Outcomes Funds: Explained
Have a question about outcomes funds? Here you can discover the fundamentals of outcomes funds and gain a clear understanding of how they work.
Whether you're a funder, nonprofit organization, or passionate about social impact, join us as we explore the role of outcomes funds in driving innovation and measurable results for addressing societal challenges. Plus, learn how the Australian government is actively investing in outcomes funds, demonstrating its commitment to fostering social impact and innovation.
What is an outcomes fund?
An outcomes fund is a way of financing or investing that focuses on achieving specific social or environmental outcomes rather than solely financial returns. An outcomes fund is designed to pool funding to support and incentivise organisations or programs that aim to address pressing social issues.

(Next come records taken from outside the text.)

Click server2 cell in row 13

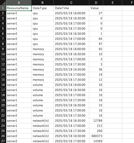pos(19,70)
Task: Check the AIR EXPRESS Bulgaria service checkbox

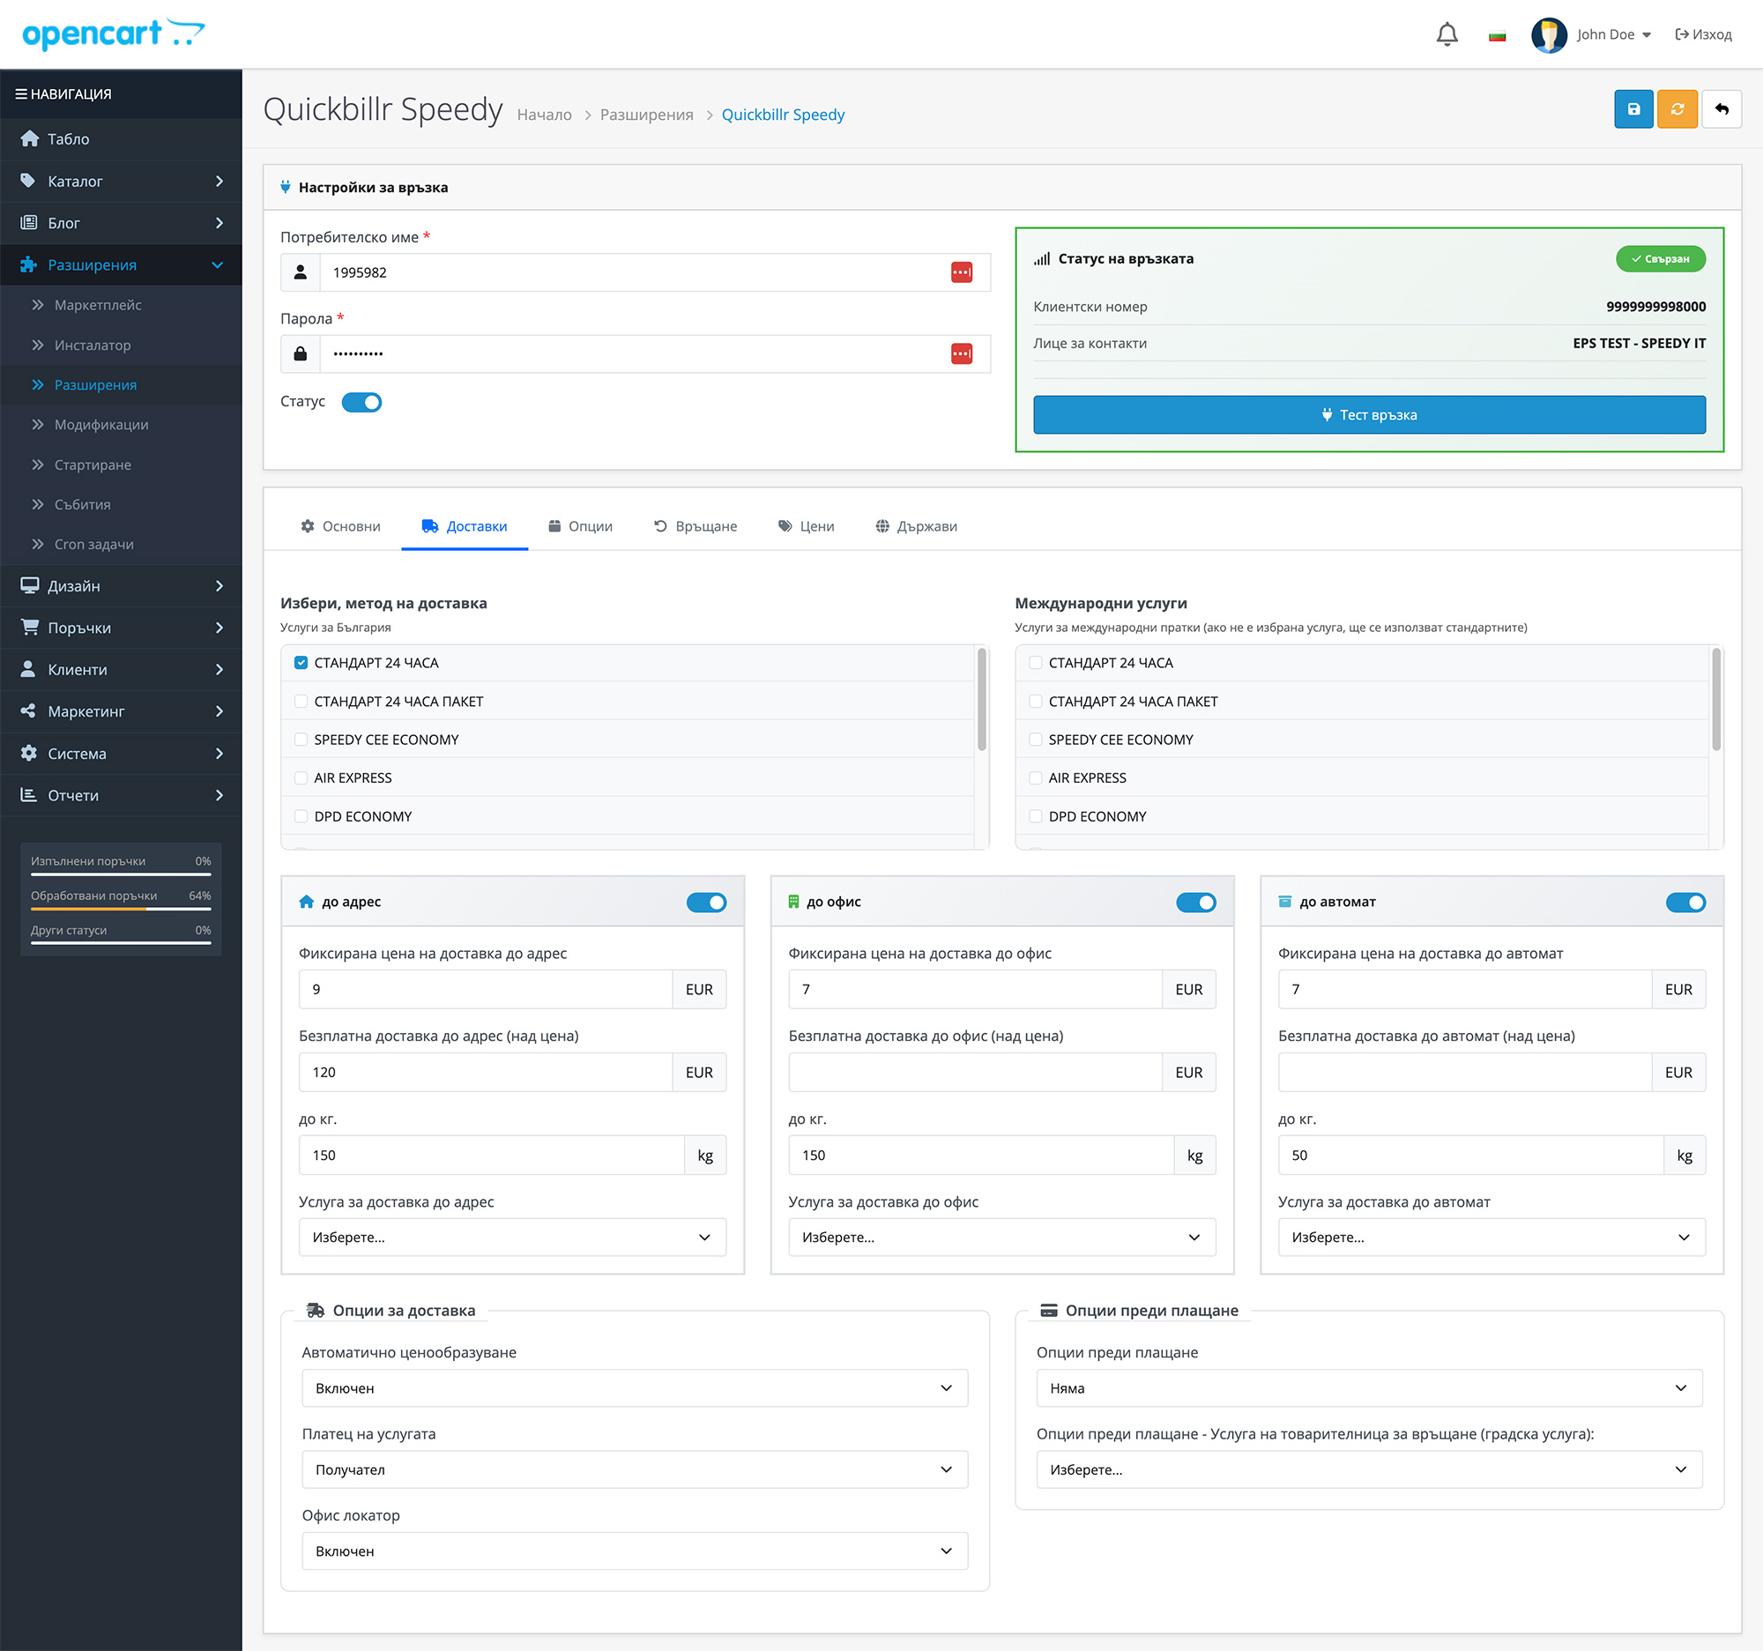Action: click(x=301, y=779)
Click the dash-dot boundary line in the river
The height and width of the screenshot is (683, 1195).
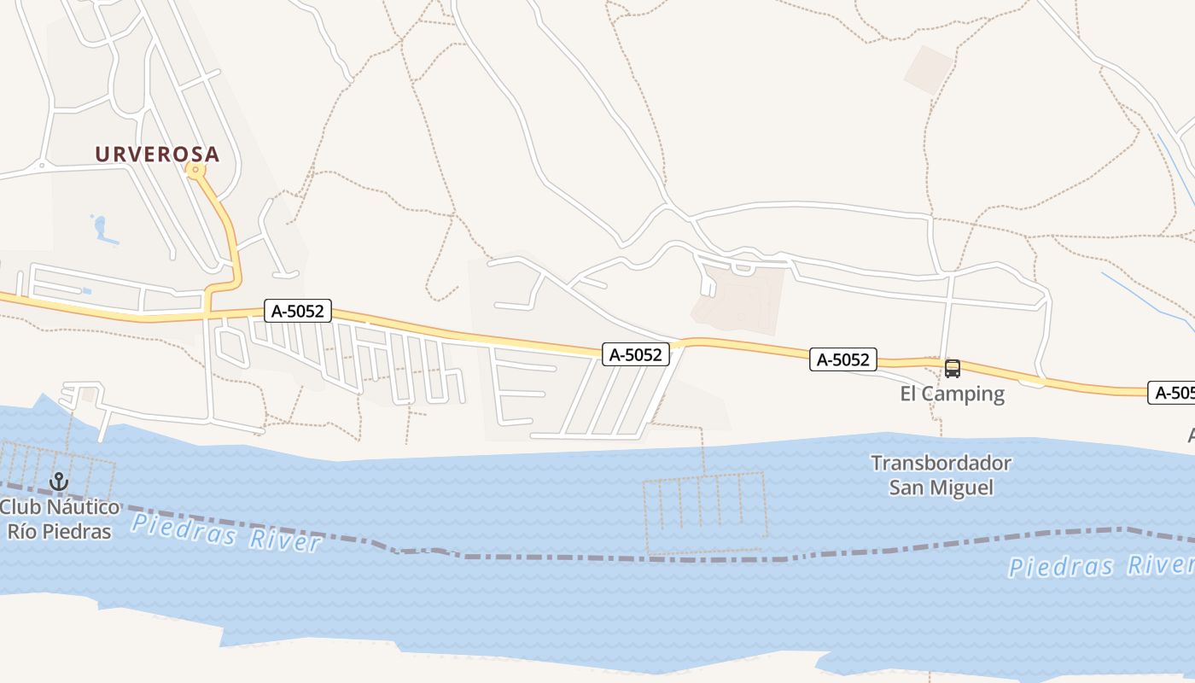598,557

An outcomes fund takes a results-orientated approach to funding social innovations, aligning financial incentives with meaningful outcomes.
What are the key characteristics of an outcomes fund?
- Dedicated funding to pay for social outcomes,
- Intention to issue multiple separate outcomes-based contracts,
- Open to the involvement of impact investment.
These characteristics ensure a focused approach to achieving social impact, the scalability of outcomes-based contracts, and the potential for leveraging additional financial resources from impact investors.
What are the benefits of creating an outcomes fund?
Creating an outcomes fund offers several significant benefits that can drive positive impact and address societal challenges effectively. These benefits include:
- Results-oriented approach: A results focused approach to funding and investment encourages organisations and projects to prioritise delivering tangible results and impactful outcomes.
- Boosts collaboration: An outcomes fund typically brings together diverse stakeholders, such as government agencies, nonprofits, and private investors. This fosters partnerships, leveraging unique expertise and resources. This collaborative ecosystem encourages the sharing of best practices, knowledge, and networks, leading to innovative solutions and improved social outcomes.
- Promotes learning and adaptive management: An outcomes fund requires continual evaluation and strategic adjustments based on the achieved outcomes. This fosters a culture of continuous improvement and impact-driven decision-making.
- Drives efficient resource allocation: By focusing on measurable outcomes rather than traditional inputs or outputs, an outcomes fund ensures resources are allocated effectively and efficiently. This results in a maximized use of funds and a greater return on investment.
- Facilitates risk-sharing and innovation: Outcomes funds provide an opportunity for risk-sharing among stakeholders. This allows for the exploration of innovative approaches and solutions that may have higher upfront costs but greater long-term impact, as risks are shared among multiple parties. It provides flexibility to change and pivot activities by being focused on achieving outcomes.
- Encourages long-term impact and sustainability: The outcomes-focused nature of the fund promotes a long-term perspective, encouraging interventions that have lasting impact and sustainable outcomes. It encourages organizations to go beyond short-term fixes and focus on addressing the root causes of societal challenges.
- Enhances transparency and accountability: Outcomes funds promote transparency by clearly defining the desired outcomes and the corresponding metrics for measuring success. This fosters accountability among participating organizations, as they are held responsible for delivering on the specified outcomes.
What is pay-for-performance or pay for success in social impact outcomes?
Pay-for-performance or pay for success is a funding approach in the field of social impact outcomes. It involves designing contracts or agreements in which payment is tied to the achievement of predetermined and measurable outcomes. Instead of relying solely on inputs or activities, this model focuses on results and holds organizations accountable for delivering specific social outcomes.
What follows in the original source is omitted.